**EXERCISE:**
Starting at the beginning of the data and stopping after the line that contains "coord(236,136)", rewrite those lines with "circle" replaced by "marker" and everything else left unchanged.

[Word and element pointing data]
————
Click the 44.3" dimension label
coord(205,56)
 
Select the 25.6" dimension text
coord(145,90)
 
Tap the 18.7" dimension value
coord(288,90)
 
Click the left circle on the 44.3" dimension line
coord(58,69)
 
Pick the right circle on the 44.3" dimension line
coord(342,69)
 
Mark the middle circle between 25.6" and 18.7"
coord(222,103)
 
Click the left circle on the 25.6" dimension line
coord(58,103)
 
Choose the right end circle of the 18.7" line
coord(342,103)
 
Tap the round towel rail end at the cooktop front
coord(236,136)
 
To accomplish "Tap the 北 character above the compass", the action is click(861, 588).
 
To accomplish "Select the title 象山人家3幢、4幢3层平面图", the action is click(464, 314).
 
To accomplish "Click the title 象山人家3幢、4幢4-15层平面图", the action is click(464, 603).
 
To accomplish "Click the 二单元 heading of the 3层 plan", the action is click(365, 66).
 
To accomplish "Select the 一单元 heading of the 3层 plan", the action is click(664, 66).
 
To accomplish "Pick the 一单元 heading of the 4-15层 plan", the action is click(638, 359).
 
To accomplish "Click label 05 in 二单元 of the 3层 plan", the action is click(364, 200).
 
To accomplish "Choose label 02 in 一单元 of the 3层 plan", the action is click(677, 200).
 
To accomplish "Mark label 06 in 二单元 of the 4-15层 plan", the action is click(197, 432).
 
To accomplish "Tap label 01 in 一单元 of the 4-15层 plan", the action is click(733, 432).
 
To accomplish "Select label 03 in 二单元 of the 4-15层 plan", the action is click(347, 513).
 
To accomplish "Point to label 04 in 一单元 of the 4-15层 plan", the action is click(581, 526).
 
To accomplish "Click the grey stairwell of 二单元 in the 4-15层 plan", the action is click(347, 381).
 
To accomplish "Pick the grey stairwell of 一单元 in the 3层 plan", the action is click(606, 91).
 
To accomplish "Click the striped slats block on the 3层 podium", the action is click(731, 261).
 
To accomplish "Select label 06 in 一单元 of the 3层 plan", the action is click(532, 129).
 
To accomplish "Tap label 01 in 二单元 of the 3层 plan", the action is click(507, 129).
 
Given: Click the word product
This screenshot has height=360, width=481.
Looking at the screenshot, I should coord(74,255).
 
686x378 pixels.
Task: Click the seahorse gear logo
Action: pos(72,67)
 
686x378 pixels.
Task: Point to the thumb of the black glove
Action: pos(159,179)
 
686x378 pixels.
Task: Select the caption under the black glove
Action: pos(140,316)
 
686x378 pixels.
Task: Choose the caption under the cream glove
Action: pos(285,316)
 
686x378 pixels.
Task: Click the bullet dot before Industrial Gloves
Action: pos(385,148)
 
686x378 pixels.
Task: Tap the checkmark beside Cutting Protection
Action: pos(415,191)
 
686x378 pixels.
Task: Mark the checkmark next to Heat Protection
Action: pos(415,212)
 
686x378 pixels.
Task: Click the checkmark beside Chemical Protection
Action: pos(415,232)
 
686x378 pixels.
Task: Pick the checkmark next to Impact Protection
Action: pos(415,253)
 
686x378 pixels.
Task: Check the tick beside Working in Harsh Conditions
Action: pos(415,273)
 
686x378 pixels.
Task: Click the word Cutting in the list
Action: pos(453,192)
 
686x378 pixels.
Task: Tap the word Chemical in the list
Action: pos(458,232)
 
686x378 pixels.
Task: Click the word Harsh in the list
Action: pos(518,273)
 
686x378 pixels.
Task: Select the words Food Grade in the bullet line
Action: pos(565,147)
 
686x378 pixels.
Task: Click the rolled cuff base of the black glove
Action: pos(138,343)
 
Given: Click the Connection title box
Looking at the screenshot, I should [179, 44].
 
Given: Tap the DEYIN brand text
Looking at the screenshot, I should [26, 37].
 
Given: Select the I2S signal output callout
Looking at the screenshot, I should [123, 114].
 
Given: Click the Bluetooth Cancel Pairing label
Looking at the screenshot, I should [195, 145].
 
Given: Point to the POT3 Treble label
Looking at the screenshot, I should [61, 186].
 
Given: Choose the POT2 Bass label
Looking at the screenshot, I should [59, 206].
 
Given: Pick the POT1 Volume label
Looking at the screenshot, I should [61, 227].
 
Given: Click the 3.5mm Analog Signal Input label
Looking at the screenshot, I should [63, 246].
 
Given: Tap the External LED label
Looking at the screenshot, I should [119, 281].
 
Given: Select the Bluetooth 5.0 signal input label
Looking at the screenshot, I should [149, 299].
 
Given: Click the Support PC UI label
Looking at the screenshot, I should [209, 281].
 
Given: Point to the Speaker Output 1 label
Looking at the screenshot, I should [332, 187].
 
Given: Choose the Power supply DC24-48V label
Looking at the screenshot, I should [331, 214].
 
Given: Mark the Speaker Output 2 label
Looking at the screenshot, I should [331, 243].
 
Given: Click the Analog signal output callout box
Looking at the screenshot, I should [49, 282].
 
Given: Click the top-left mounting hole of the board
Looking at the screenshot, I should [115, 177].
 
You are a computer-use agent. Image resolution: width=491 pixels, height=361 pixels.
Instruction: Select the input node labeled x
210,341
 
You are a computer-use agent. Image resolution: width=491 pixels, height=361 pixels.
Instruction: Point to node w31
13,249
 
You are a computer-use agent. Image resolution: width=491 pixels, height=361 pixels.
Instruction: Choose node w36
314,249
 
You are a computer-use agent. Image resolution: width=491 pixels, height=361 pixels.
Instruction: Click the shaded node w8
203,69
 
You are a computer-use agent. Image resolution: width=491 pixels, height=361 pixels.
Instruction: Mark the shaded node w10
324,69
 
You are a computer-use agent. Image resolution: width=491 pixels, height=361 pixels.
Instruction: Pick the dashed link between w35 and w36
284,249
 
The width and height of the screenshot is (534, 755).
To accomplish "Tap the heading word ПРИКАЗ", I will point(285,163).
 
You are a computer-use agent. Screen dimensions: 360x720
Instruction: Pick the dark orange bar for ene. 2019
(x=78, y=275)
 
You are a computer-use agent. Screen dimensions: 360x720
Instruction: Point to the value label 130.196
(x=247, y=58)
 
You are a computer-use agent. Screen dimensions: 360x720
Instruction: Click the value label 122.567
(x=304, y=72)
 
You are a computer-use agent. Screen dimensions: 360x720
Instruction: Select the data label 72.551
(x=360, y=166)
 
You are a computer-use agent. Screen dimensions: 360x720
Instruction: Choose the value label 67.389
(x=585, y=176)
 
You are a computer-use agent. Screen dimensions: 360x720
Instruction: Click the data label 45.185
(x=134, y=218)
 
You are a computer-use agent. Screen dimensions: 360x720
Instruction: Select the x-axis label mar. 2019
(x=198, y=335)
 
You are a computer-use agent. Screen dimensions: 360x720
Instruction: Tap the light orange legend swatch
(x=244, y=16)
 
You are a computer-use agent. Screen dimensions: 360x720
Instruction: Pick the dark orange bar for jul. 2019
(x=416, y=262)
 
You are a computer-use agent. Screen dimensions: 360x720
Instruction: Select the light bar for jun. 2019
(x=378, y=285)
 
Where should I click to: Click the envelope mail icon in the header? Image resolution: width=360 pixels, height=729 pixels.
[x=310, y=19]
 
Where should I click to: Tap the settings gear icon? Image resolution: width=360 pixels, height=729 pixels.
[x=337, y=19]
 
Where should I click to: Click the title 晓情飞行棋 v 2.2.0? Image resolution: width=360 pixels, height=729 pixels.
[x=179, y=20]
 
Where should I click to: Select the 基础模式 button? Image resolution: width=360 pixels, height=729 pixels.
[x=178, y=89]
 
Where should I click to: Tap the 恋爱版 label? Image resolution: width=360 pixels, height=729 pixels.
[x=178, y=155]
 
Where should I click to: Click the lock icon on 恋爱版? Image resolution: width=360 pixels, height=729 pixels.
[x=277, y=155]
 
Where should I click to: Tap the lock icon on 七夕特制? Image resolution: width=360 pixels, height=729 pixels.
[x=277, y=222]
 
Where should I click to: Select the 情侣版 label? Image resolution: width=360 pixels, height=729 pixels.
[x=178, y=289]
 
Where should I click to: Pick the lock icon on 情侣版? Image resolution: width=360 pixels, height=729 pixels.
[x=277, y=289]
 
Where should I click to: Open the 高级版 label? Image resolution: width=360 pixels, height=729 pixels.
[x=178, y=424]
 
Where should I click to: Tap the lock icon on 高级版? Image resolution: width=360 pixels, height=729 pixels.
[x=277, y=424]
————
**PROBLEM SOLUTION:**
Click the 44.3" dimension label
coord(205,56)
 
Select the 25.6" dimension text
coord(145,90)
 
Tap the 18.7" dimension value
coord(288,90)
 
Click the left marker on the 44.3" dimension line
coord(58,69)
 
Pick the right marker on the 44.3" dimension line
coord(342,69)
 
Mark the middle marker between 25.6" and 18.7"
coord(222,103)
 
Click the left marker on the 25.6" dimension line
coord(58,103)
 
Choose the right end marker of the 18.7" line
coord(342,103)
 
Tap the round towel rail end at the cooktop front
coord(236,136)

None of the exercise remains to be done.